- **Document passage**
<<<<

Is BGP PIC Edge an Oxymoron?
This blog post discusses an old arcane question that has been nagging me from the bottom of my Inbox for almost exactly four years. Please skip it if it sounds like Latin to you, but if you happen to be one of those readers who know what I’m talking about, I’d appreciate your comments.
Terminology first:
- Prefix Independent Convergence allows entries in the forwarding table to point to shared next hops (or next-hop groups), reducing the FIB update bottleneck when changing the next hop for a large number of prefixes (for example, when dealing with a core link failure). More details in the initial blog post and PIC applicability to fast reroute.
- PIC Edge (as defined by vendor marketing) is the ability to switch to a backup CE route advertised to a backup PE router before the network convergence is complete.
Here’s (in a nutshell) how PIC Edge is supposed to work:
- Backup PE router receives a route from a CE router that it does not use (because it has a better route from the primary PE router).
- The backup PE router nonetheless advertises the CE route (BGP Best External functionality I described in this video
- The primary PE router eventually receives the backup CE route and stores it (yet again, without using it). Obviously, if our network uses route reflectors, we need a bit of extra magic (BGP Add Path) to make this work.
- The backup CE route (as advertised through the MPLS/VPN core) carries a label that points straight to the PE-CE interface. This allows the primary PE router to send traffic straight to the backup PE-CE interface before the backup PE router knows it should use the backup PE-CE interface to reach the CE router.
Now for the PIC Edge trick: when the primary PE-CE link fails, the primary PE router rewrites its LFIB entry to send the traffic for the now-unreachable destinations to the backup PE router and straight through the PE-CE interface to the CE router. That roundabout forwarding path works immediately, even before the primary PE router sends a BGP update saying, “I lost the CE prefixes.” Once the BGP updates are propagated, everyone installs new forwarding entries and stops sending the traffic to the (previous) primary PE router. Eventually, the (former) primary PE router cleans up its LFIB table.

>>>>

- **Dataset section**
<<<<

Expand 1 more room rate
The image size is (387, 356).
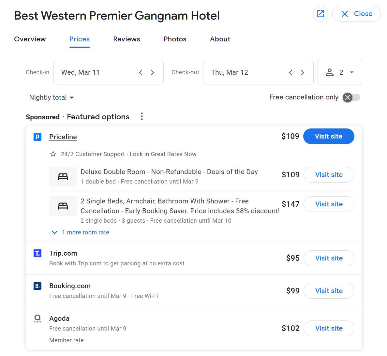[x=81, y=232]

>>>>

- **What is required**
For each statement, state yes or no according to the blog post on BGP PIC Edge, and quote the words from the post that decide it. 1. The backup PE router uses the route it receives from the CE router. 2. In a network with route reflectors, BGP Add Path is needed for this setup to work. 3. The roundabout forwarding path starts working only after the primary PE router sends a BGP update. The listing has no connection to the blog post on BGP PIC Edge.

- **Problem solution**
1. No: "Backup PE router receives a route from a CE router that it does not use"
2. Yes: "if our network uses route reflectors, we need a bit of extra magic (BGP Add Path) to make this work"
3. No: "That roundabout forwarding path works immediately, even before the primary PE router sends a BGP update"